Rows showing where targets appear
○ ○ ○ ○ ○ ○ ○

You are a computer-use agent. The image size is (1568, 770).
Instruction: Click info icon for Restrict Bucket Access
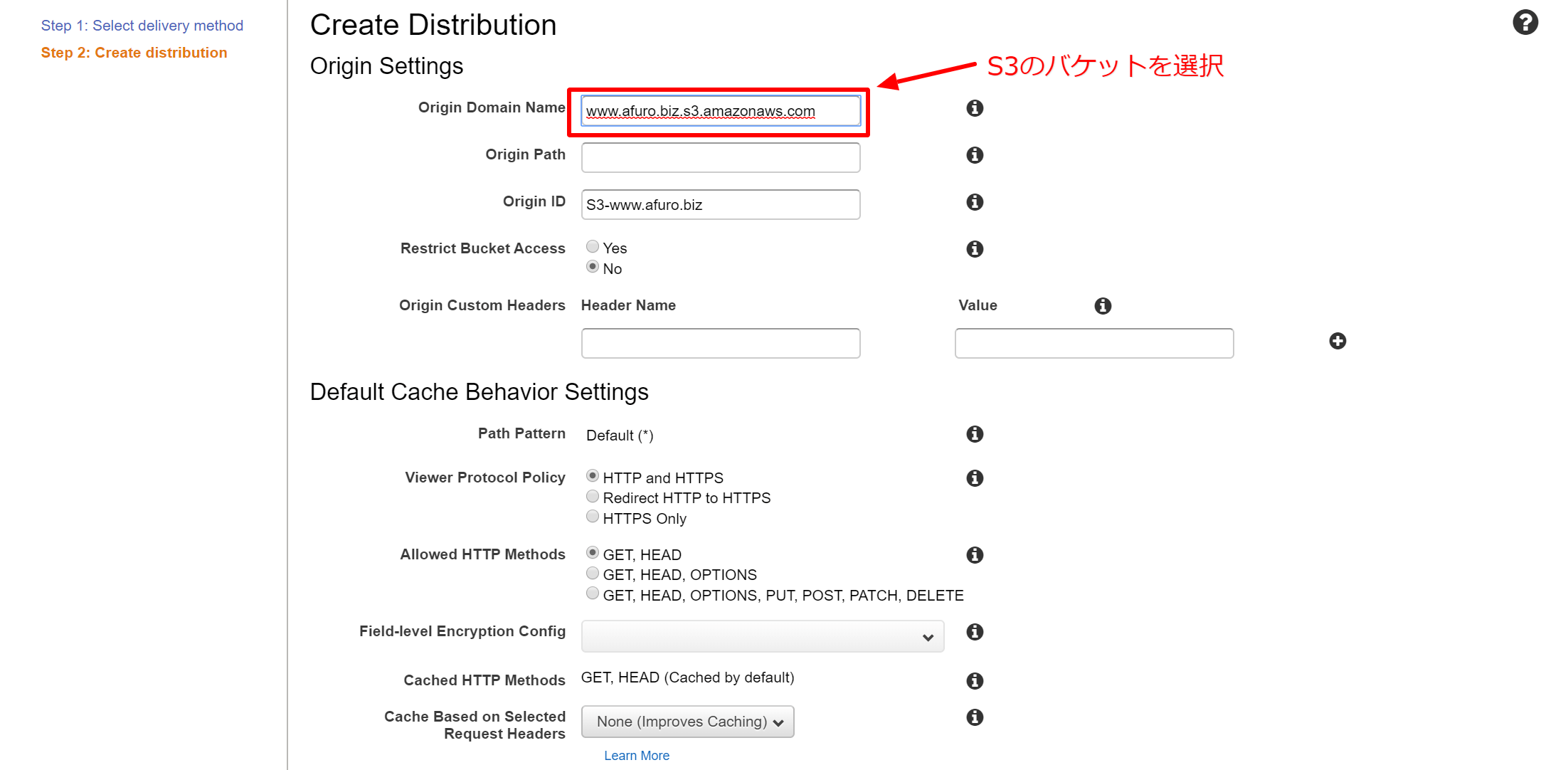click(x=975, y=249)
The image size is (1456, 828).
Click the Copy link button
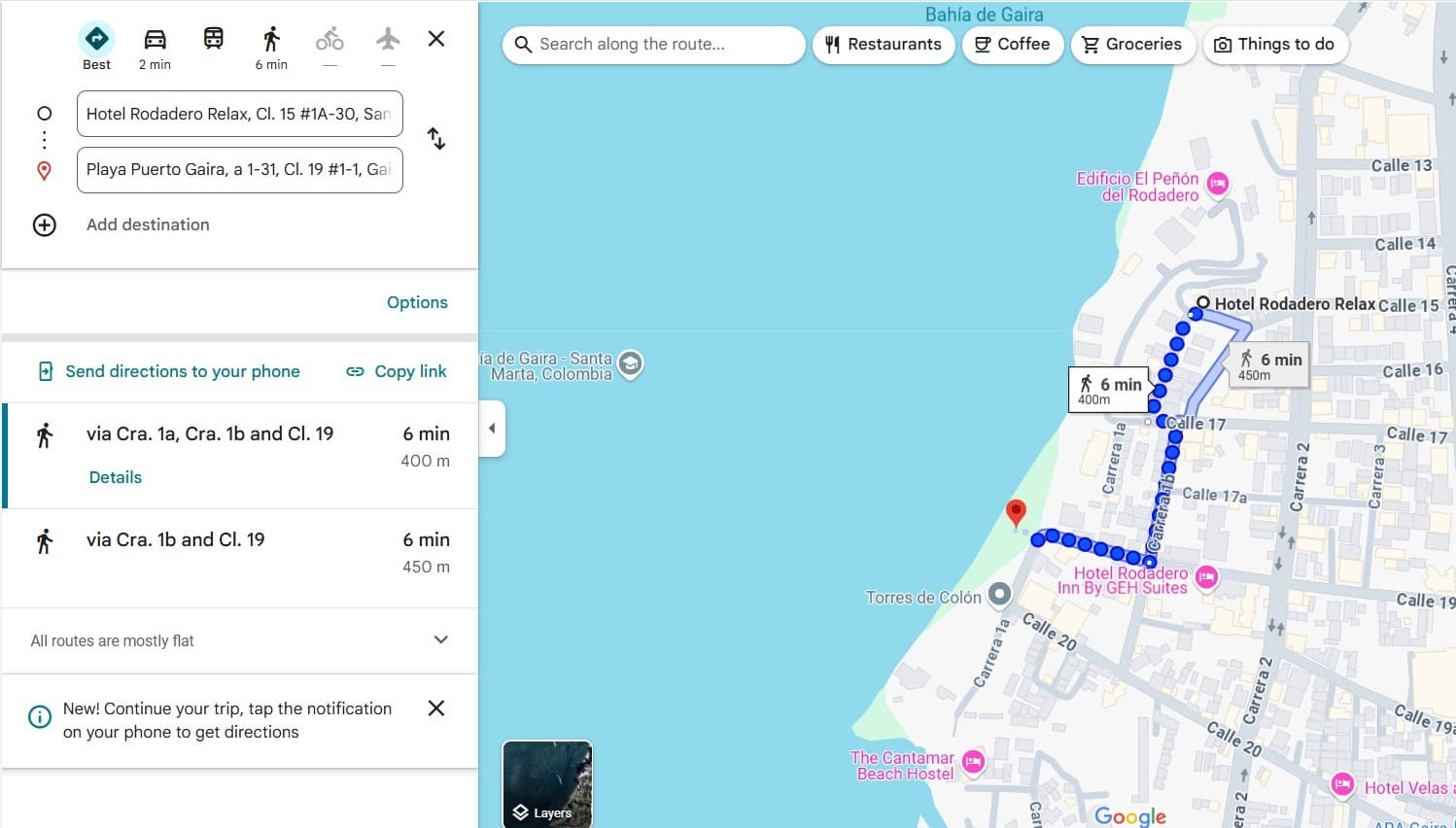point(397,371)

○ ○ ○ ○ ○ ○ ○

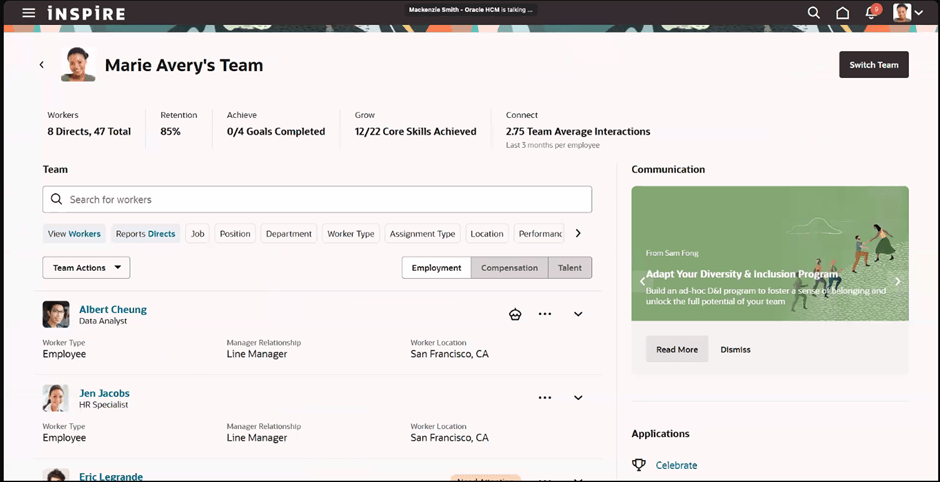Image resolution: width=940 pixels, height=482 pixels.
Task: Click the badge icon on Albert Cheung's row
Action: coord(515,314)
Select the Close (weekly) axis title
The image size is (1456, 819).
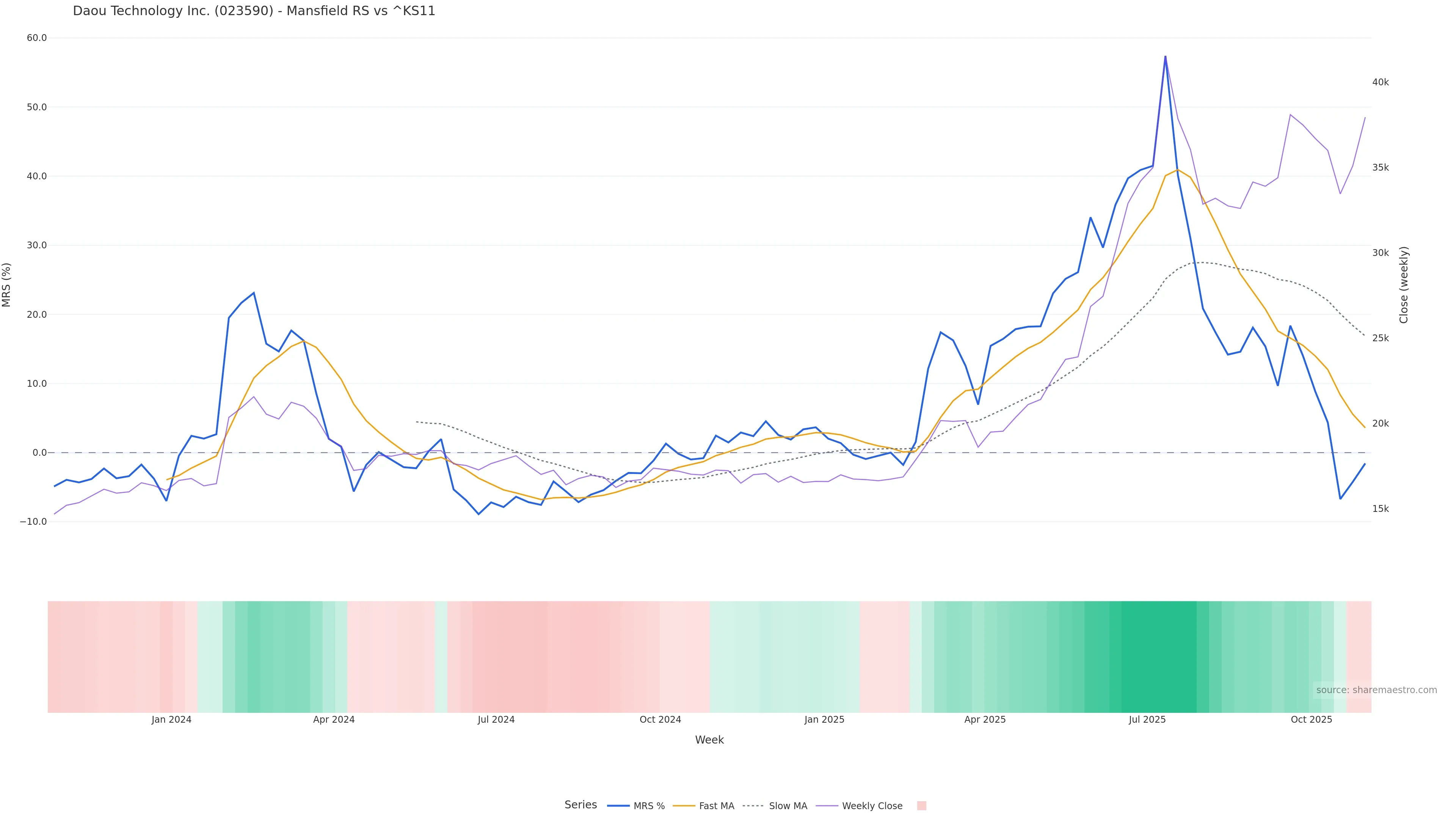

○ ○ ○ ○ ○ ○ ○

## Job
Repeat the lines word for word, beginning with the line containing "The image size is (1456, 828)." and continuing through the line containing "point(397,371)". Include both of those lines, and leave the pictures out of your answer.

## Complete response
The image size is (1456, 828).
Click the Copy link button
point(397,371)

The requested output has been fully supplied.